An armed Lebanese man stormed into a bank in Beirut on Thursday, holding staff members hostage and threatening to light himself on fire with gasoline if he didn’t receive his trapped savings, a security official reported.
According to the official, who spoke on the condition of anonymity in accordance with regulations, the man, identified as 42-year-old Bassam al-Sheikh Hussein, allegedly entered a branch of the Federal Bank in Beirut’s busy Hamra neighbourhood carrying a canister of gasoline and held six or seven bank employees hostage. George al-Haj, the head of the Bank Staff Syndicate, however, told local media that two customers and seven to eight bank employees are being taken hostage.
A man shouts inside the bank as he holds hostages at gunpoint in Beirut, Lebanon on Aug. 11, 2022. A Lebanese security official says a man armed with a shotgun has broken into a Beirut bank, holding employees hostage and threatening to set himself ablaze with gasoline unless he receives his trapped saving. (Photo credits: AP)
According to the official, the man also fired three warning shots. He reportedly has roughly $200,000 trapped in the bank, according to local media.
Since late 2019, Lebanon’s cash-strapped banks have imposed stringent withdrawal restrictions on foreign currency assets, effectively wiping out many Lebanese savings. Three-quarters of the people are now living in poverty as a result of the nation’s worst economic crisis in modern times, and the value of the Lebanese pound has fallen by nearly 90% versus the dollar.
The region has been surrounded by members of the Lebanese army, internal security force police officers, and intelligence personnel. Officers are attempting to negotiate a deal with the armed man, but so far without success.
According to a bank customer who left the premises as the conflict got worse, the customer was demanding to withdraw $2,000 to cover his father’s healthcare fees. Standing outside the bank, his brother Atef told the Associated Press that if the bank would give him money to cover his father’s medical expenditures and family expenses, his brother would be willing to turn himself in.

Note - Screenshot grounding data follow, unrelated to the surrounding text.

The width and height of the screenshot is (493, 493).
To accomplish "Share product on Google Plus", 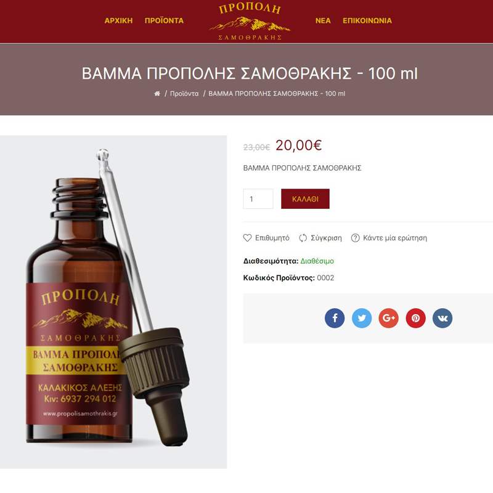I will (x=389, y=318).
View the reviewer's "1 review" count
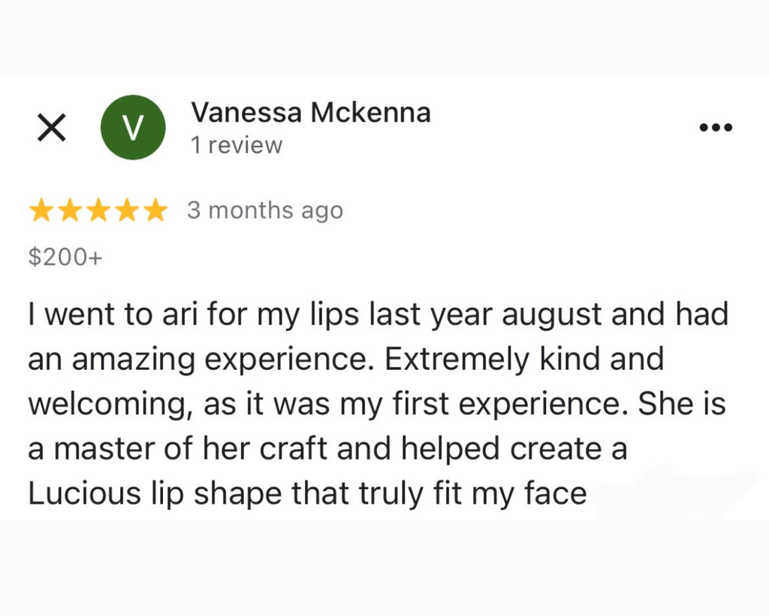Screen dimensions: 769x616 click(x=237, y=145)
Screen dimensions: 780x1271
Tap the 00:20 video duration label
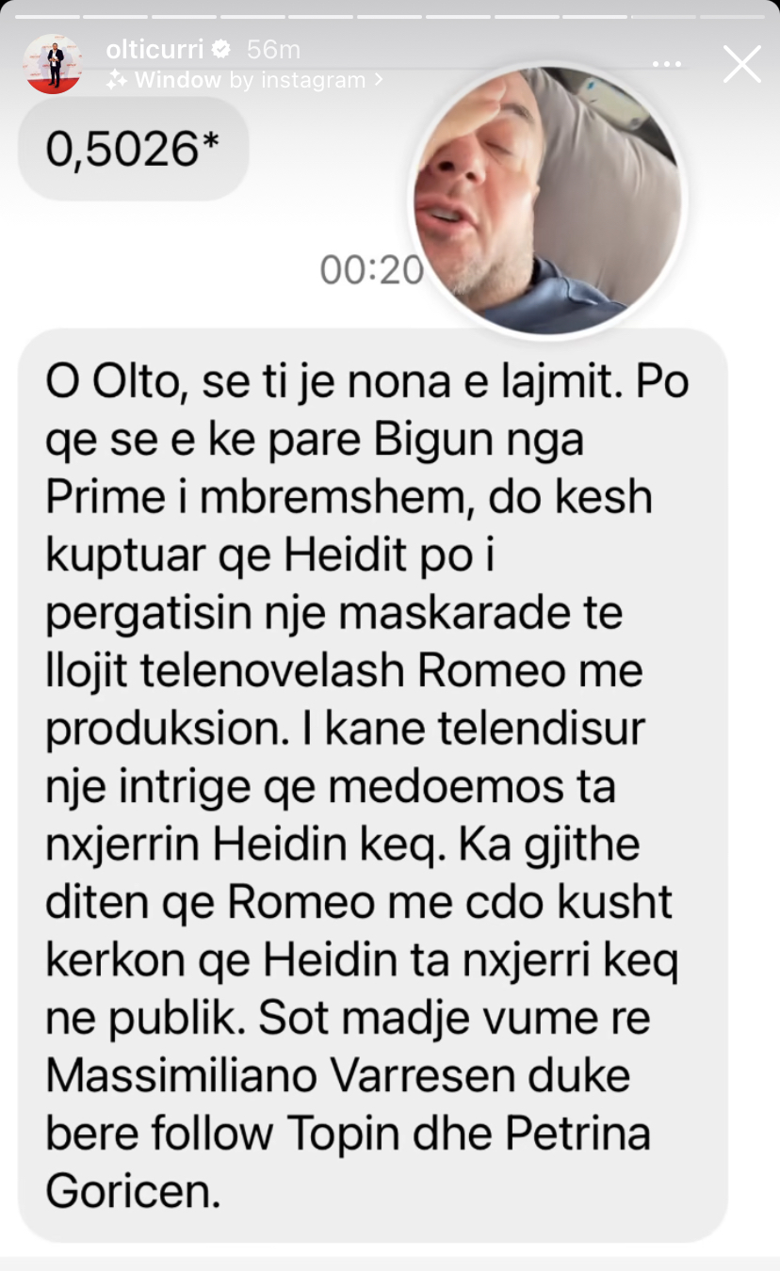pos(371,270)
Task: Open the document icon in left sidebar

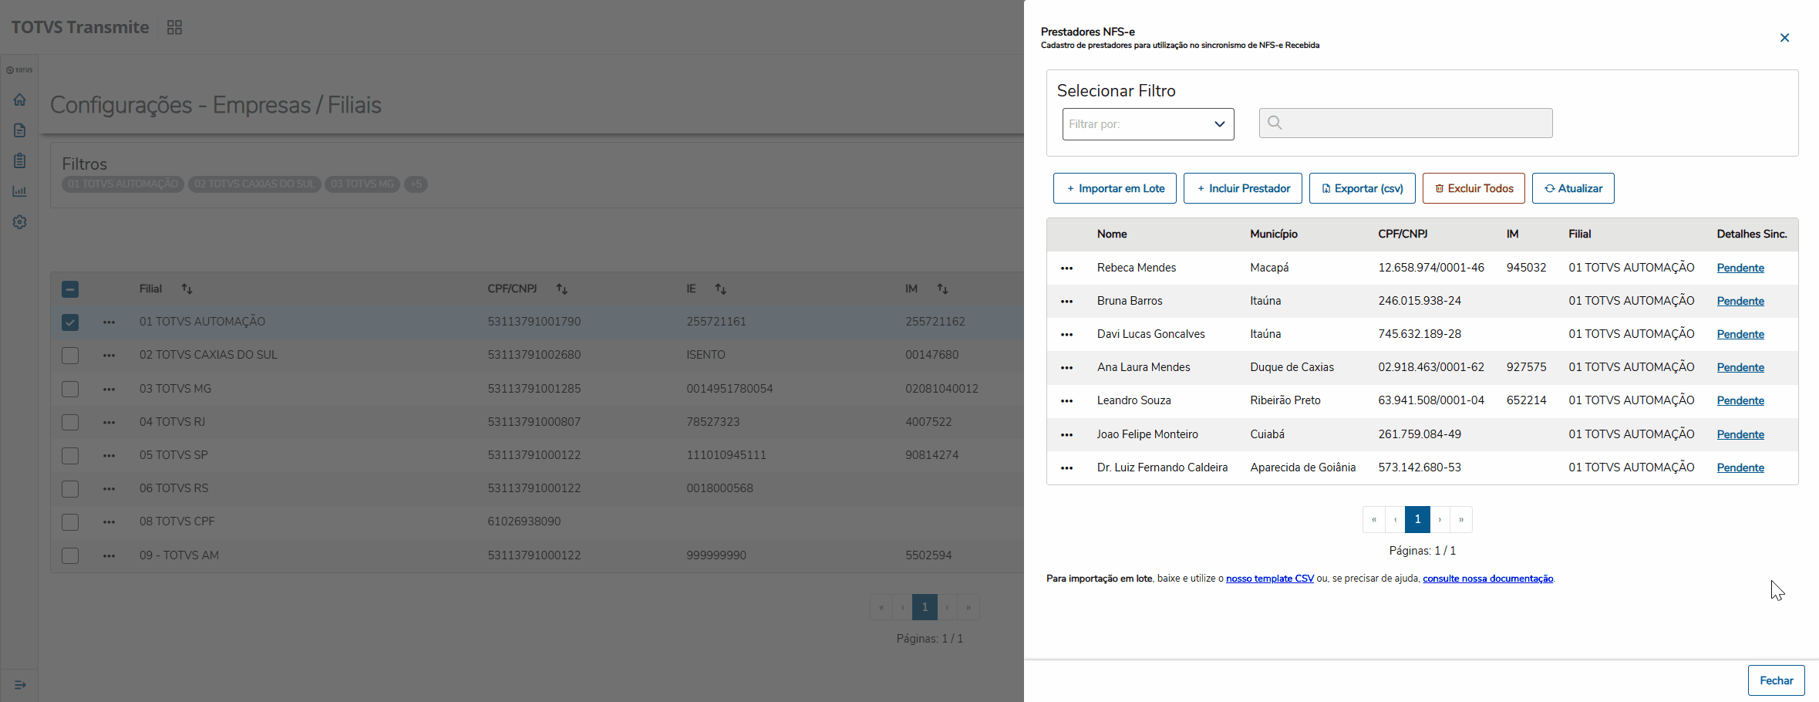Action: [x=20, y=130]
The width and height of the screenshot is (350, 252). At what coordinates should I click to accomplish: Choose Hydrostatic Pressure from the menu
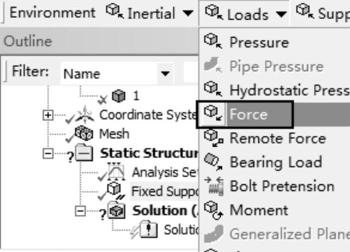click(288, 90)
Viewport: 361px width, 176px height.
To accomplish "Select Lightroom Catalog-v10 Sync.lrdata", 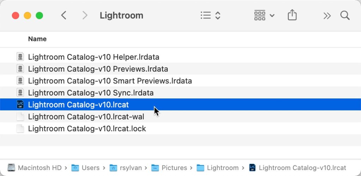I will [91, 93].
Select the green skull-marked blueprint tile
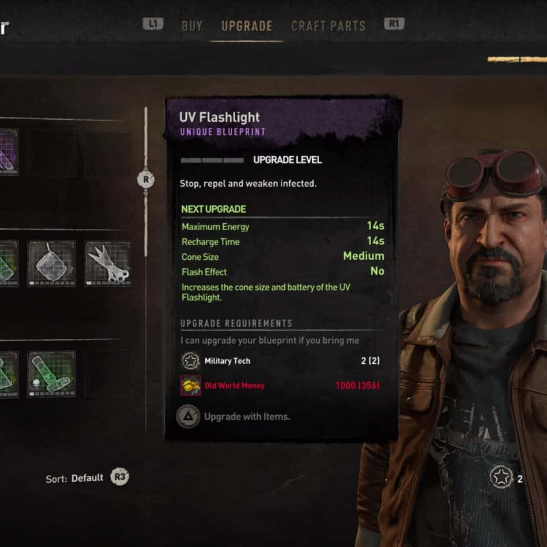This screenshot has height=547, width=547. tap(51, 374)
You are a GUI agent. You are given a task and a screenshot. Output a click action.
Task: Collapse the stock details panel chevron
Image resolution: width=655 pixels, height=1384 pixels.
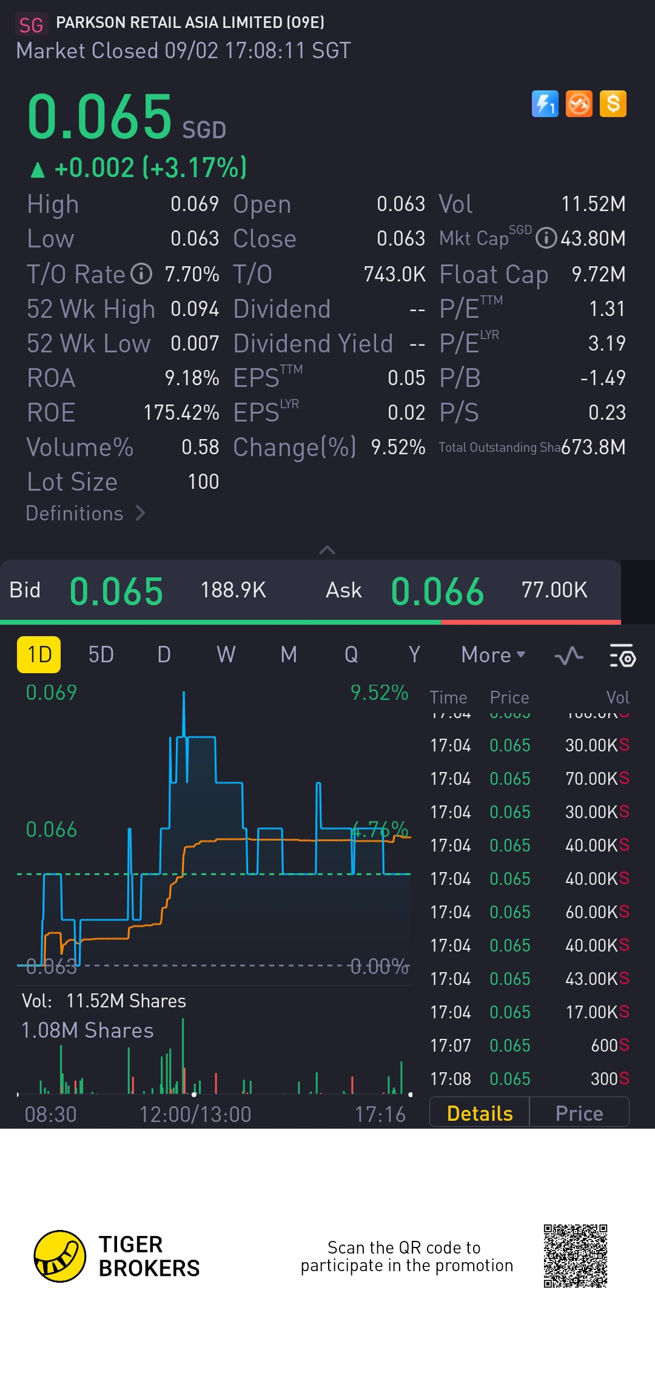coord(327,550)
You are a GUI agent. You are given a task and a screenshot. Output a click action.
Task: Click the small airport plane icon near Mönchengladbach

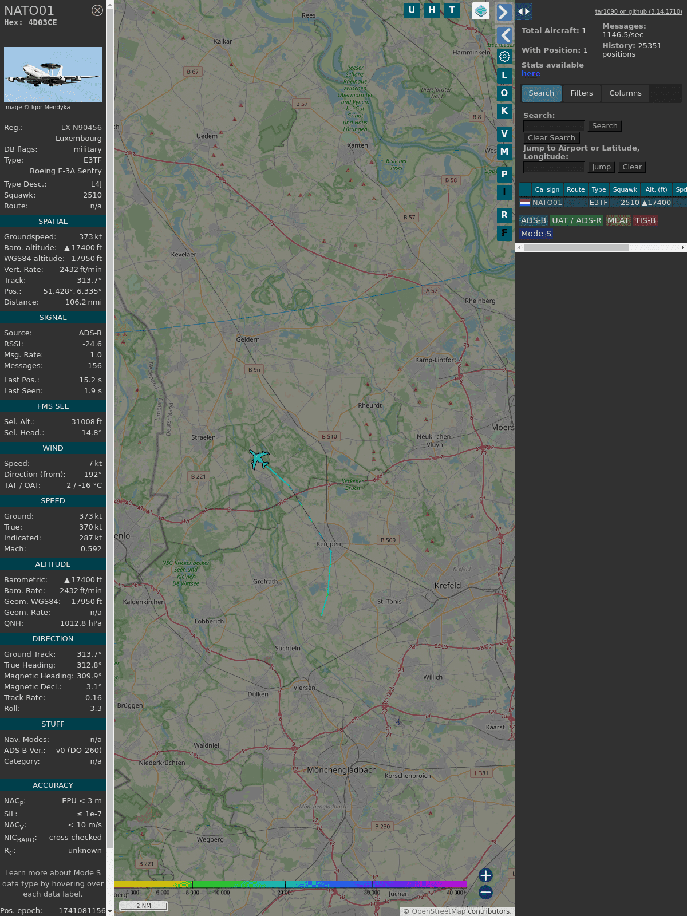tap(399, 722)
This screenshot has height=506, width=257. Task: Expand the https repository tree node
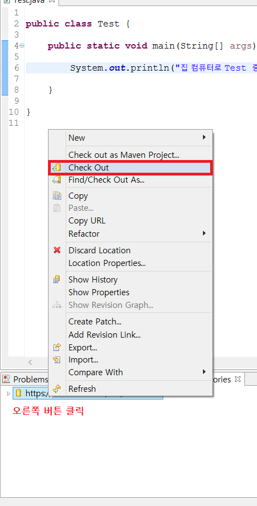pos(8,393)
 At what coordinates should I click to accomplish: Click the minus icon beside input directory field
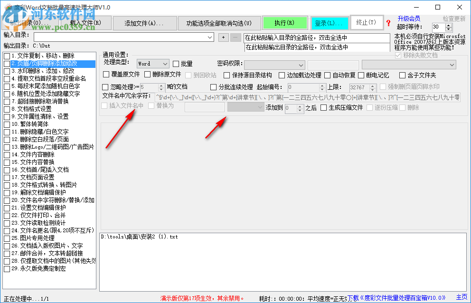[235, 37]
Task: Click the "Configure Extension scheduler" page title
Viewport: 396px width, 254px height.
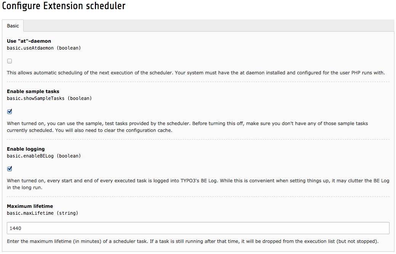Action: [64, 6]
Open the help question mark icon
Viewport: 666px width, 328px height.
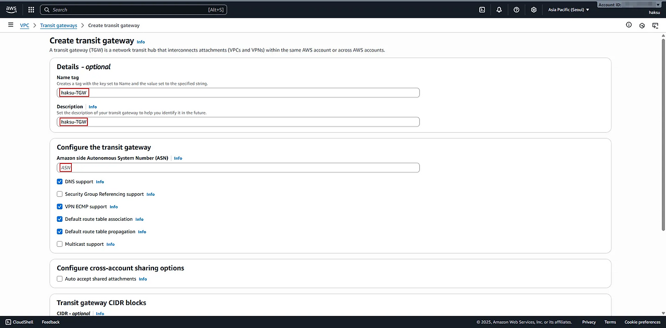(x=516, y=9)
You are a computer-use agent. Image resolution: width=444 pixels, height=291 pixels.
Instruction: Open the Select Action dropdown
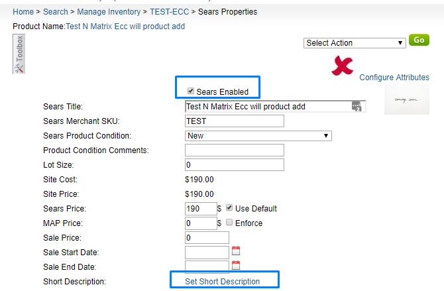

As Hussein waited for his savings to be released, a large group of demonstrators gathered nearby, chanting anti-Lebanese government and bank slogans. Even several onlookers praised him as a hero.
Dina Abou Zor, an attorney with the legal and advocacy group the Depositors’ Union, was among the protesters. “What led us to this situation is the state’s failure to resolve this economic crisis and the banks’ and Central Bank’s actions, where people can only retrieve some of their own money as if it’s a weekly allowance,” she said. And as a result, some people have acted independently.
A coffee shop owner in eastern Lebanon successfully withdrew $50,000 from a bank branch in January after holding bank employees hostage and threatening to kill them.
Since the start of the economic crisis, Lebanon has not yet implemented official capital controls.